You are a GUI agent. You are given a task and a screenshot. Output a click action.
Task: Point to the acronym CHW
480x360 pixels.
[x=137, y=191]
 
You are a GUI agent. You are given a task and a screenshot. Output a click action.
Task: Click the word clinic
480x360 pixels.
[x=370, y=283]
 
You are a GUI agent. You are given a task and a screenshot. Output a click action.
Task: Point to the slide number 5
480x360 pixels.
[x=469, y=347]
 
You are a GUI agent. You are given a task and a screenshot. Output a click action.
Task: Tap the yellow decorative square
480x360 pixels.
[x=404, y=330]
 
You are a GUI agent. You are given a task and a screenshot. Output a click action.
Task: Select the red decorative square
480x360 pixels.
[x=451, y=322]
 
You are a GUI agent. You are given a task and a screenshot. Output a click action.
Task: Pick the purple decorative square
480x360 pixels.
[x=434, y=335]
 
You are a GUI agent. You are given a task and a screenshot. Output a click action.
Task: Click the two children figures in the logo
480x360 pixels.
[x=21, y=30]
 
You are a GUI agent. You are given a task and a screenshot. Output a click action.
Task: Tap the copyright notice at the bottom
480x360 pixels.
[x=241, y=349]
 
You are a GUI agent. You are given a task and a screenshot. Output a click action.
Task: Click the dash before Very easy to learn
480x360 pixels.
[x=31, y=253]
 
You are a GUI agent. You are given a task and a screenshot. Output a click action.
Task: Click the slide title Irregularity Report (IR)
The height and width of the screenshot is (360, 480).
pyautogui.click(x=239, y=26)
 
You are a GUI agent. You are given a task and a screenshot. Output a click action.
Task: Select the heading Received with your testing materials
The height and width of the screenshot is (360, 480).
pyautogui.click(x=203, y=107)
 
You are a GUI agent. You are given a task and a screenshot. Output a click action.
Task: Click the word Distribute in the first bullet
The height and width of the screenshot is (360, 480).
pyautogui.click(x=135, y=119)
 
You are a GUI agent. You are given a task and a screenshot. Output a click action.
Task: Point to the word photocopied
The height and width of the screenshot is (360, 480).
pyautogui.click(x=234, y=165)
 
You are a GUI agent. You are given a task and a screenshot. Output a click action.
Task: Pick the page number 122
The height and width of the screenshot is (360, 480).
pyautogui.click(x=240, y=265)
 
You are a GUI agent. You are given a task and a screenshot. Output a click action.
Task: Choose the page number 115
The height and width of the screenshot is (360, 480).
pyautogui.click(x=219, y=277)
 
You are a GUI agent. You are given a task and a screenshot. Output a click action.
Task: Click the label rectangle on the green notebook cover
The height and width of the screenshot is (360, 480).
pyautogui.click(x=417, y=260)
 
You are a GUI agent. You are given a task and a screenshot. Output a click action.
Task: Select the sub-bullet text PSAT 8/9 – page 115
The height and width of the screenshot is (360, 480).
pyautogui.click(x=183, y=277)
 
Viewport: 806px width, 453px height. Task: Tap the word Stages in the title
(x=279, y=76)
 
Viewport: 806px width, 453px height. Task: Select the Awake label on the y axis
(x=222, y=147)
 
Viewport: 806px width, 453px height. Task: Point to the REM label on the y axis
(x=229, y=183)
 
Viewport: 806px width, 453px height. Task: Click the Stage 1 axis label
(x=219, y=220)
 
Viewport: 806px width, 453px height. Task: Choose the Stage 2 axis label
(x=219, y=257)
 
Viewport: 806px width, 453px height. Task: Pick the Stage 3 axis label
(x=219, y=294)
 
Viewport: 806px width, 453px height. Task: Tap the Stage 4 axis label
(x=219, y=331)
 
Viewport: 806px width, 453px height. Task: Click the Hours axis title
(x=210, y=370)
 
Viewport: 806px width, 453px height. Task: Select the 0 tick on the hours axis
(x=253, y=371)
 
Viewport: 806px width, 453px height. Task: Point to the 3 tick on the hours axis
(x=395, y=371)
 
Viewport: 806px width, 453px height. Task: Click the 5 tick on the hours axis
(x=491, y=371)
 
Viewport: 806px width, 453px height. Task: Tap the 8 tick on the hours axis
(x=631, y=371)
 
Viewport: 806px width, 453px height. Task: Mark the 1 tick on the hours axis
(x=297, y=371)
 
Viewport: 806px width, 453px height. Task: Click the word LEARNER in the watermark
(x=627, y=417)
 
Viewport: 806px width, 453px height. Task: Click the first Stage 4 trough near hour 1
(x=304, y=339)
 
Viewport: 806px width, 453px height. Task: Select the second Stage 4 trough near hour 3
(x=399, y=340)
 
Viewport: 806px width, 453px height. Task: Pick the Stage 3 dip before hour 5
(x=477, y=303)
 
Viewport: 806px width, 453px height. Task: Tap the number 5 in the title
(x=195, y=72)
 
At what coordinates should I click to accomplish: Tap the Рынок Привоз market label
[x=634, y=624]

++++++++++

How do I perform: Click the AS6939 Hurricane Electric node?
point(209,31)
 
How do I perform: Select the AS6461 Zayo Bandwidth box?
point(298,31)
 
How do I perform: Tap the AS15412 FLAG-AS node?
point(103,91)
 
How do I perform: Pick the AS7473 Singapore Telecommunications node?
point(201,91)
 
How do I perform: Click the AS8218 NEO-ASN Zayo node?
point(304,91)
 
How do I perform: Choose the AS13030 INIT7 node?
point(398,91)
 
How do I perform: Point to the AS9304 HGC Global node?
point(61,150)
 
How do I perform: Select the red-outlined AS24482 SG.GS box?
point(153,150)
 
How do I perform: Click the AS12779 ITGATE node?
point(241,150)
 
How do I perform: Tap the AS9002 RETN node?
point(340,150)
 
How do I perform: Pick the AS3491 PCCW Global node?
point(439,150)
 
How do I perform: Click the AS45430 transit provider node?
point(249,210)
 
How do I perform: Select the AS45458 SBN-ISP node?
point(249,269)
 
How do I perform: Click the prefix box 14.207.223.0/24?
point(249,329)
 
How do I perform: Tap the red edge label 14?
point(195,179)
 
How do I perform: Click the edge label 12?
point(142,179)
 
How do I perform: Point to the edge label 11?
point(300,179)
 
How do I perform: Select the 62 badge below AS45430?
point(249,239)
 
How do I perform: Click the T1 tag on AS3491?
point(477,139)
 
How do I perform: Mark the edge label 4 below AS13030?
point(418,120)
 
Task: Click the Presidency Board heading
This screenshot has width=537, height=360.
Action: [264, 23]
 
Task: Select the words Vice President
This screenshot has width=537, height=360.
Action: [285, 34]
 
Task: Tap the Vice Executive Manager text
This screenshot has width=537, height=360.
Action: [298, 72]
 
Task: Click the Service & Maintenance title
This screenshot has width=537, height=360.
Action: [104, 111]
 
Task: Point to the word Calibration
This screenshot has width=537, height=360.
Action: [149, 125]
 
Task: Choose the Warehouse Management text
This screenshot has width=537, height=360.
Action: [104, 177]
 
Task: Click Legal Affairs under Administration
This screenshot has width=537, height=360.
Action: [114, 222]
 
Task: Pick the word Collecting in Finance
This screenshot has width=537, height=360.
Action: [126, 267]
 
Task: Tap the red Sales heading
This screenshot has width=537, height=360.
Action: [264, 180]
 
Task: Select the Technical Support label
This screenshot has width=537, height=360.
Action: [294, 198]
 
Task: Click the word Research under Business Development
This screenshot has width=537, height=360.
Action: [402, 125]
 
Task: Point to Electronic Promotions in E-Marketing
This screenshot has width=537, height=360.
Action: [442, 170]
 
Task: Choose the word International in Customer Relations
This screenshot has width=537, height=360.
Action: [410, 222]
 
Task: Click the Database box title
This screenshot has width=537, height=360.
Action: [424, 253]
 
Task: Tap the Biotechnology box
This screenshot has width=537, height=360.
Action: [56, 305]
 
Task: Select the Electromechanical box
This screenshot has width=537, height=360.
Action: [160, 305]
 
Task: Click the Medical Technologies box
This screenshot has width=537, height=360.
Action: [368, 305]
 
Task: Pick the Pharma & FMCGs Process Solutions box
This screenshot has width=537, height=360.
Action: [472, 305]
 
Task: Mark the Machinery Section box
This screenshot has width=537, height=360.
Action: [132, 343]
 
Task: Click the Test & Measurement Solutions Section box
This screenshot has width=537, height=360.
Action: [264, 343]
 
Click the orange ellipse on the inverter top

++++++++++

◆ YOUR GOAL ◆
Write out everything from the line containing "Viewport: 806px width, 453px height. Task: Pick the Stage 3 axis" down to the line containing "[x=634, y=624]", both included. Keep the requests unchanged and increase every coordinate in the answers by 65.

◆ ANSWER ◆
Viewport: 806px width, 453px height. Task: Pick the Stage 3 axis label
(x=284, y=359)
 
Viewport: 806px width, 453px height. Task: Tap the Stage 4 axis label
(x=284, y=396)
 
Viewport: 806px width, 453px height. Task: Click the Hours axis title
(x=275, y=435)
 
Viewport: 806px width, 453px height. Task: Select the 0 tick on the hours axis
(x=318, y=436)
 
Viewport: 806px width, 453px height. Task: Point to the 3 tick on the hours axis
(x=460, y=436)
 
Viewport: 806px width, 453px height. Task: Click the 5 tick on the hours axis
(x=556, y=436)
 
Viewport: 806px width, 453px height. Task: Tap the 8 tick on the hours axis
(x=696, y=436)
 
Viewport: 806px width, 453px height. Task: Mark the 1 tick on the hours axis
(x=362, y=436)
 
Viewport: 806px width, 453px height. Task: Click the word LEARNER in the watermark
(x=692, y=482)
 
Viewport: 806px width, 453px height. Task: Click the first Stage 4 trough near hour 1
(x=369, y=404)
 
Viewport: 806px width, 453px height. Task: Select the second Stage 4 trough near hour 3
(x=464, y=405)
 
Viewport: 806px width, 453px height. Task: Pick the Stage 3 dip before hour 5
(x=542, y=368)
 
Viewport: 806px width, 453px height. Task: Tap the number 5 in the title
(x=260, y=137)
 
At what coordinates should I click to accomplish: Tap the Рынок Привоз market label
[x=699, y=689]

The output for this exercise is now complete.